Collected data
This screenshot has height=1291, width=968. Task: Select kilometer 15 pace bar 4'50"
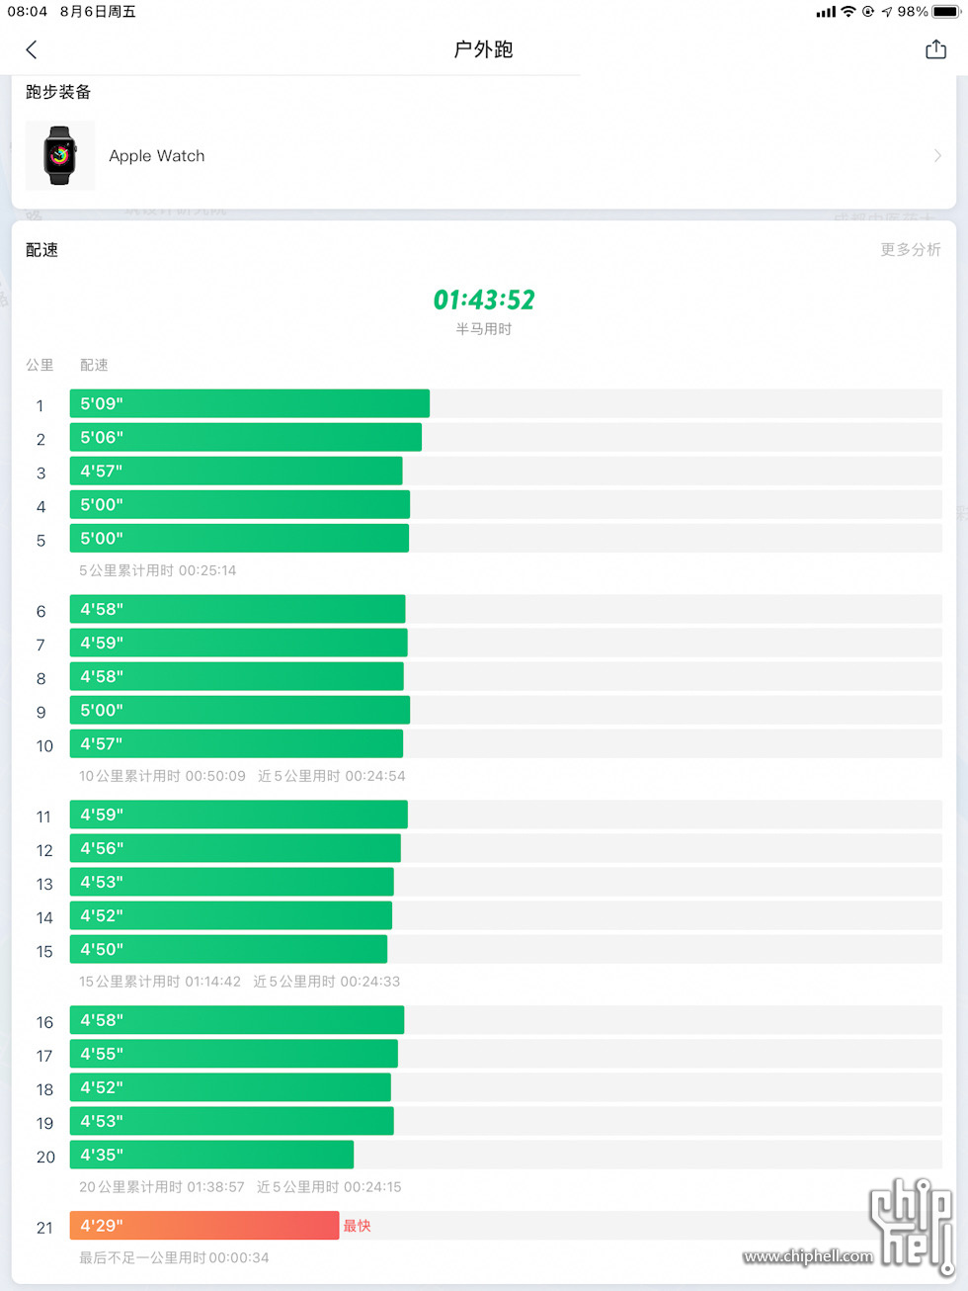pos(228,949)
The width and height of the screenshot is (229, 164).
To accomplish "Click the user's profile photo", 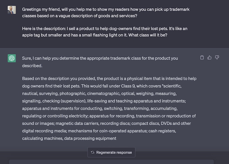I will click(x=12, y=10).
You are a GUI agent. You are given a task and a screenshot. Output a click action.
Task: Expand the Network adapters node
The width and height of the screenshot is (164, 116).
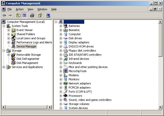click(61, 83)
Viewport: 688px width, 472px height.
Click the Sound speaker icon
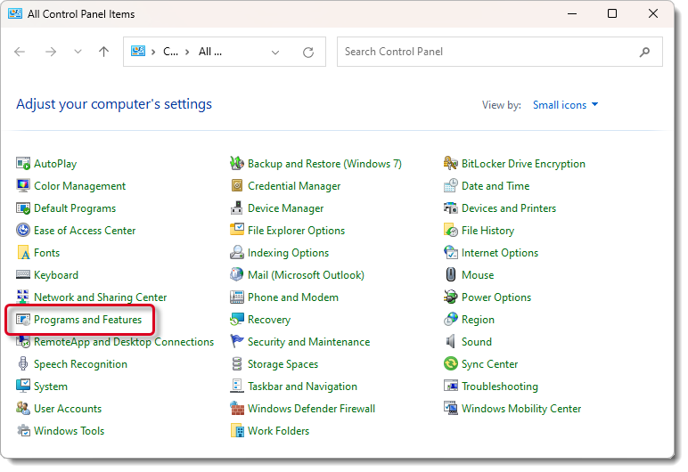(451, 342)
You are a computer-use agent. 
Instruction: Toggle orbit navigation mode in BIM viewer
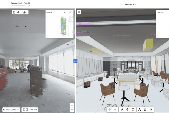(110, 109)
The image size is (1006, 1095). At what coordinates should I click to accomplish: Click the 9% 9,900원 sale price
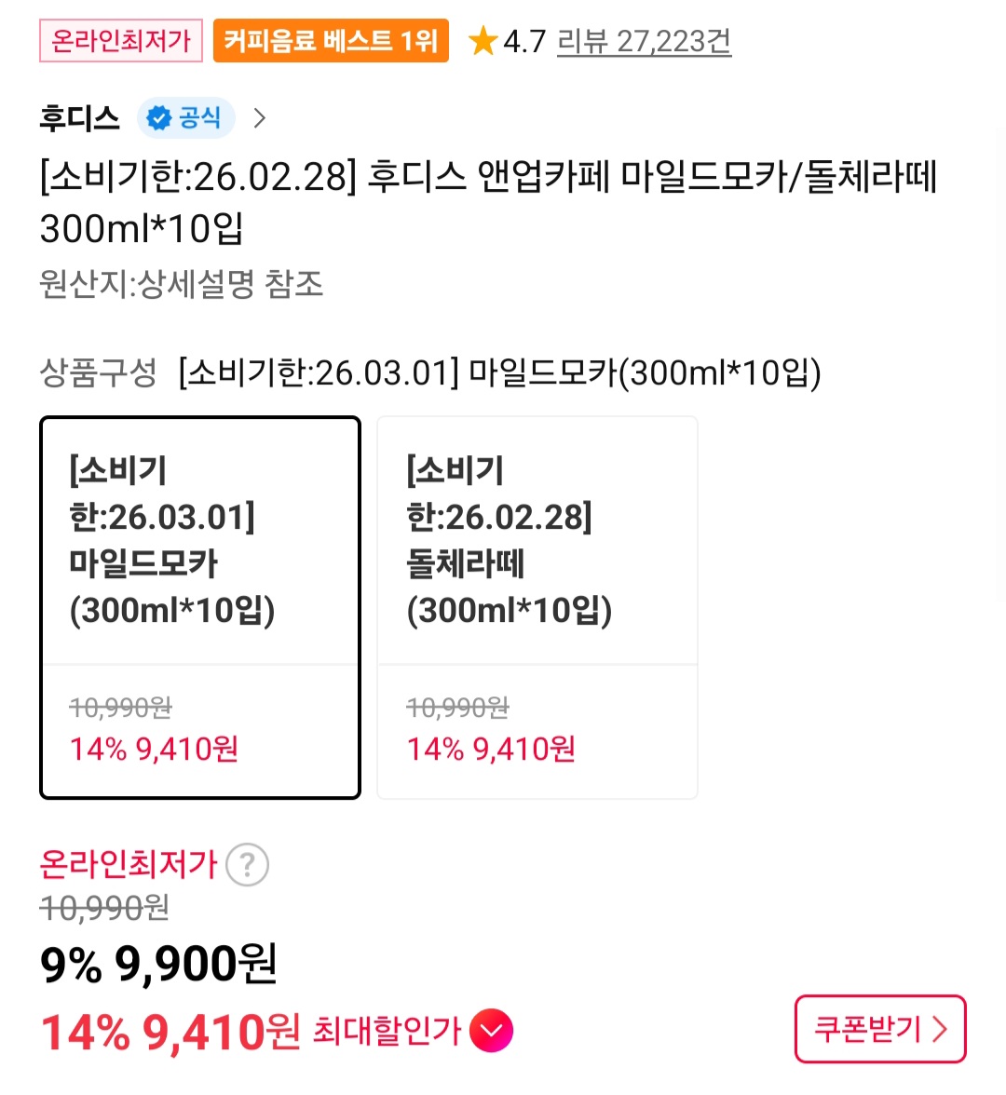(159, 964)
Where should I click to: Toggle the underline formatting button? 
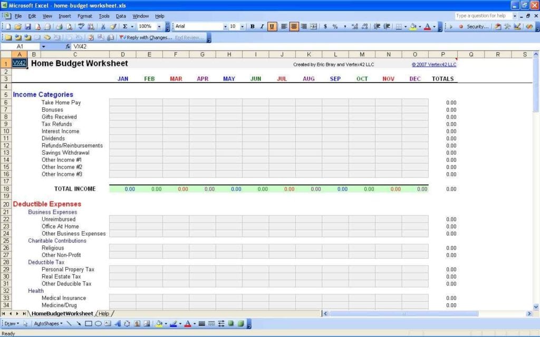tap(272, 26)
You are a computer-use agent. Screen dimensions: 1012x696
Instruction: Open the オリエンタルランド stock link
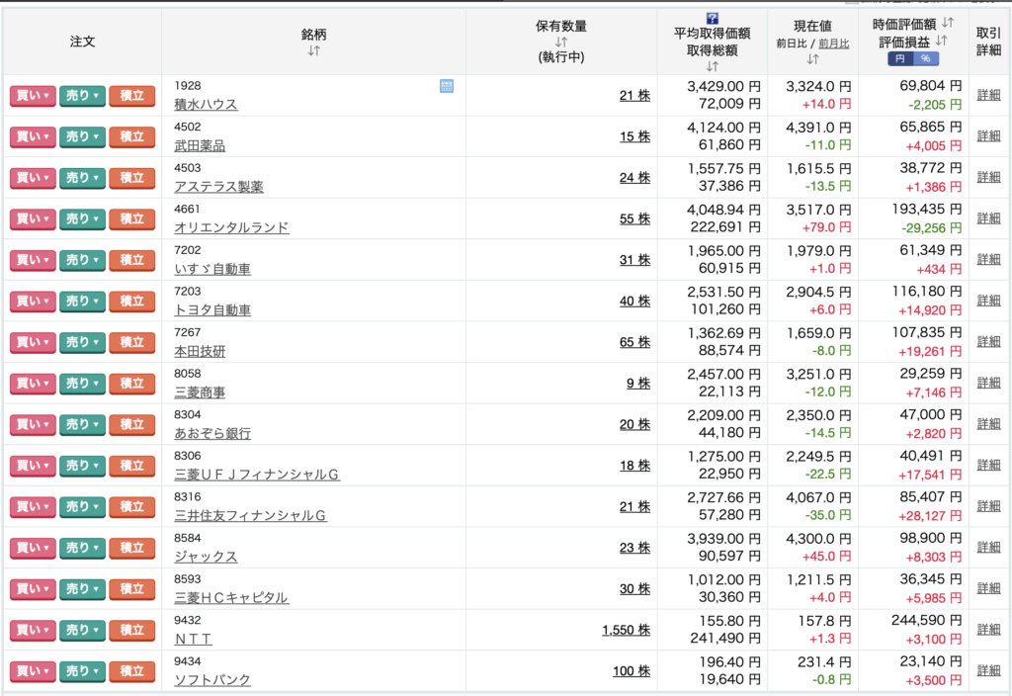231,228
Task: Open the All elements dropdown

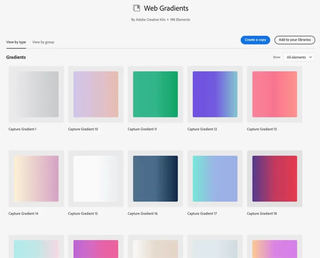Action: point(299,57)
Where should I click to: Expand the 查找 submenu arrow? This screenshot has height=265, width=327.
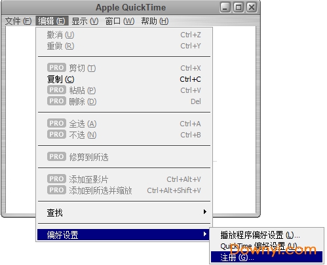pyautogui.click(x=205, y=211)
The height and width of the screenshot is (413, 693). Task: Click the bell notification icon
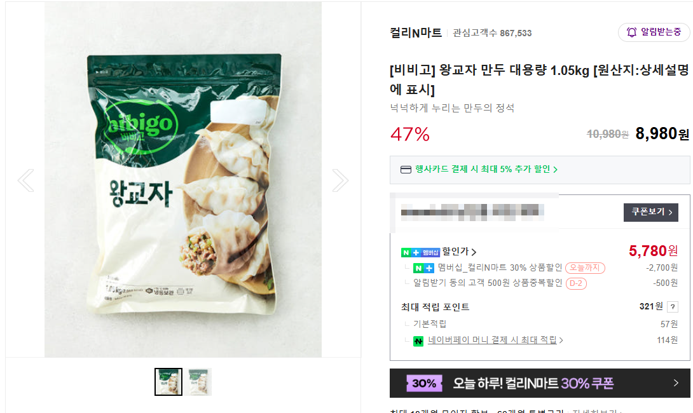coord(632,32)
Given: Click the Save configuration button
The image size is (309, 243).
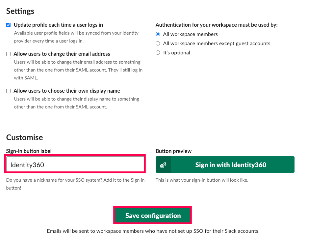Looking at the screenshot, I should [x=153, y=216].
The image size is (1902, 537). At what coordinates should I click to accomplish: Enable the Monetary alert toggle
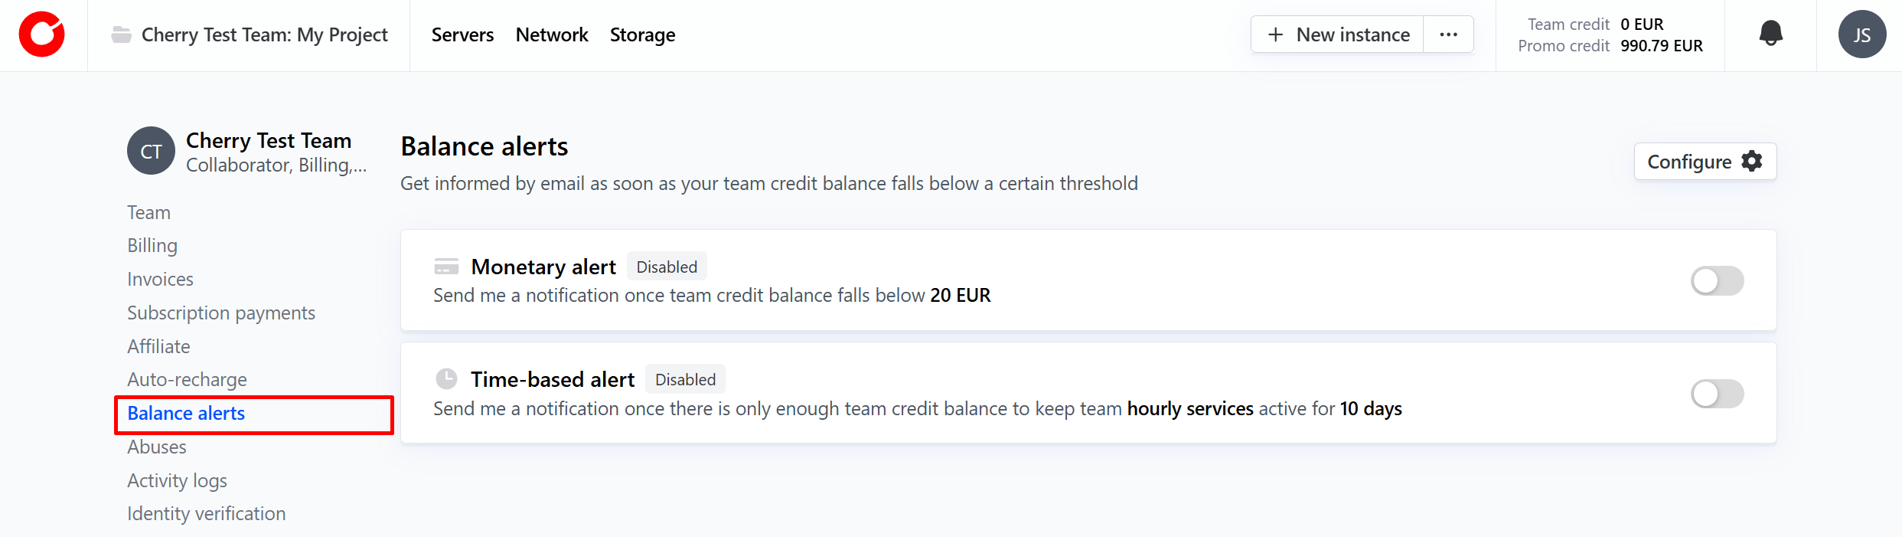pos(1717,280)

Required action: Beginning with the line with "Task: Expand the Network adapters node", repeat the entries above exactly, up to and including the last line, leaving out pictures.

Written reply:
Task: Expand the Network adapters node
The width and height of the screenshot is (164, 116).
click(61, 83)
Viewport: 688px width, 472px height.
Click the Sound speaker icon
(451, 342)
You are a computer-use agent. 
Instruction: Toggle orbit navigation mode in BIM viewer
(110, 109)
The image size is (1006, 1095). At what coordinates should I click to accomplish: Click the 9% 9,900원 sale price
(159, 964)
Where should I click to: Toggle the underline formatting button? 
tap(272, 26)
You are a computer-use agent. Screen dimensions: 1012x696
Instruction: Open the オリエンタルランド stock link
231,228
Task: Open the All elements dropdown

Action: point(299,57)
Where should I click to: Expand the 查找 submenu arrow? This screenshot has height=265, width=327.
pyautogui.click(x=205, y=211)
The height and width of the screenshot is (413, 693). Task: Click the bell notification icon
coord(632,32)
Given: Click the Save configuration button
The image size is (309, 243).
Looking at the screenshot, I should [x=153, y=216].
The image size is (1902, 537). At what coordinates should I click to accomplish: Enable the Monetary alert toggle
pos(1717,280)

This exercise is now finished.